Aggregation query 5x faster when timezone is removed from query

It takes kibana 25 seconds to display the histogram at the top of the discover pane in our 320 million, single shard index. If I copy the request json into "Dev Tools" and remove the timezone part from the aggs query it takes 5 seconds.

  • 320 million docs, spread over ~8 hours, single shard
  • Running on CentOS (vmware), 8 cores, 64GB (30GB heap). ES 5.6.2.
  • The 25 second query consumes 100% cpu (from one core)

Is this expected behaviour or have we done something wrong?

 "aggs": {
    "2": {
      "date_histogram": {
        "field": "@timestamp",
        "interval": "30m",
        "time_zone": "Europe/Berlin",   <-- Remove
        "min_doc_count": 1
      }
    }
  }

Regards /Johan

Did you try running the agg with timestamp in Dev Tools? E.g. Kibana does a lot of non-querying work related to visually displaying the data, so it'd be good to get a base speed for the query without the visualization overhead.

Secondly, you may be running into caching. ES (and the FS) cache various bits, so the second run may be a lot faster simply because you're hitting a cache. Running the with vs without several times will give a better indication of if caching is involved.

That said, can you post the full query/agg? It's hard to know if it's expected to be faster without the full context. The short answer is probably "Yes, expected", simply because you're asking the agg to do less work. But hard to say without the full context. There may be some other clauses in the query that allow it to short-circuit execution once the date_histo are gone.

Lastly, 320m docs in a single shard may be a bit much. You'll certainly get better latency if you split that index into multiple shards (even on a single node), simply because it allows more threads to do work at the same time.

Hi,

Thanks for your answer!

Yes, I have tested running the query both with and without timestamp in devtools, the duration that I have specified is from dev tools.

Regarding Cache, I have tried back and forth many times with the same result.

We have also tried the same thing locally on another machine with the same result so it is easy to reproduce. The problem get worse the more you squeeze into a small time interval. Getting 300.000.000 over a week is no problem but the same amount over a few hours is a huge problem.

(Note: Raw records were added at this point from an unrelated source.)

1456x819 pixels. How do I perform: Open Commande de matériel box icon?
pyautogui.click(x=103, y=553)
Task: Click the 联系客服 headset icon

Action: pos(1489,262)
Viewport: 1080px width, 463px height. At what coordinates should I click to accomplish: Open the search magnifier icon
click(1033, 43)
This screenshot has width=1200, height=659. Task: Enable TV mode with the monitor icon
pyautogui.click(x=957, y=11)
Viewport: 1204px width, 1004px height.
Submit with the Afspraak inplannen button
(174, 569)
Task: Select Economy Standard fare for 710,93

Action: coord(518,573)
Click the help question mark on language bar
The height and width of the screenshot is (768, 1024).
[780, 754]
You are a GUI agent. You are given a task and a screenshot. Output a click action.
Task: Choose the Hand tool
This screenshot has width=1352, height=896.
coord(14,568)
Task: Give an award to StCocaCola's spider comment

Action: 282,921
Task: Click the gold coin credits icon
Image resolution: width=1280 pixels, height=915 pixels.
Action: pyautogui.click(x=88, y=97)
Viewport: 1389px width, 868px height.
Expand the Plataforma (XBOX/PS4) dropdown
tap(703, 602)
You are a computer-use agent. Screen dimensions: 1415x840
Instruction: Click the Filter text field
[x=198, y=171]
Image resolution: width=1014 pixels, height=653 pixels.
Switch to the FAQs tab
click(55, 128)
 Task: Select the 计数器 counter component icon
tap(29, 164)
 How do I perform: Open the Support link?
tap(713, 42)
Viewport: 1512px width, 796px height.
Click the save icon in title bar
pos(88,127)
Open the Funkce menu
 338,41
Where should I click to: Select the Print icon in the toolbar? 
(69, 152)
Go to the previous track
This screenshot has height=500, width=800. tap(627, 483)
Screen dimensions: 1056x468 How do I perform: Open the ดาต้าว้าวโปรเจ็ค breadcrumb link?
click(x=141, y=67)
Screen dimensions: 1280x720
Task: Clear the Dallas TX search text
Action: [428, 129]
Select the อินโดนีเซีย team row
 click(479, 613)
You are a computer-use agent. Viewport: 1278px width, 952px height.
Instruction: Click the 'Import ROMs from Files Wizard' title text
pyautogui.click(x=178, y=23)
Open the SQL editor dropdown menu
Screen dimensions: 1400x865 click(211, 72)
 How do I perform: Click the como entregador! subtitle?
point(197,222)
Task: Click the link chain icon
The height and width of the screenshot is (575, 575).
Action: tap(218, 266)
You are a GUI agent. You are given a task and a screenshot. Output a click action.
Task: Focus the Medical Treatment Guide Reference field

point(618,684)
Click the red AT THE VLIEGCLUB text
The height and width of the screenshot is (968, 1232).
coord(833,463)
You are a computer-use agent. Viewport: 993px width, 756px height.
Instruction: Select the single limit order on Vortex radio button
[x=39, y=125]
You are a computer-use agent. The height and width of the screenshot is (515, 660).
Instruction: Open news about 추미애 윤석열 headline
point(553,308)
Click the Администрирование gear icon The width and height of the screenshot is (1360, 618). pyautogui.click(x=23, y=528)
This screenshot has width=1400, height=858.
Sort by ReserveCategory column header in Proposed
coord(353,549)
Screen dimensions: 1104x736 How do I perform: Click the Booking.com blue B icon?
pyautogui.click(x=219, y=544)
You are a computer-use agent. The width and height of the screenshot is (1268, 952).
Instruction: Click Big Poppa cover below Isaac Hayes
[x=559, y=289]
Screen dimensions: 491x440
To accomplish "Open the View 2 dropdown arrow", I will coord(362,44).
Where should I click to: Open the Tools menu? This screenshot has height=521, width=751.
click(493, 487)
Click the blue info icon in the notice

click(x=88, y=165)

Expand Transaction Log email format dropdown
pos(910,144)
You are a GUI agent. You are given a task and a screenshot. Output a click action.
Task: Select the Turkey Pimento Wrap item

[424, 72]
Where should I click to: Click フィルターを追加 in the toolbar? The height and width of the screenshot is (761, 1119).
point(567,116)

Regarding shard size, this is not a production environment, we are doing some ingestion benchmarking and this was something I found by accident since I thought the kibana results took so super long to render and I was unable to find any info regarding the timezone conversion issue anywhere. It is by no means a blocker, and I will to do some more tests the upcoming weeks.

Kind regards /Johan

This topic was automatically closed 28 days after the last reply. New replies are no longer allowed.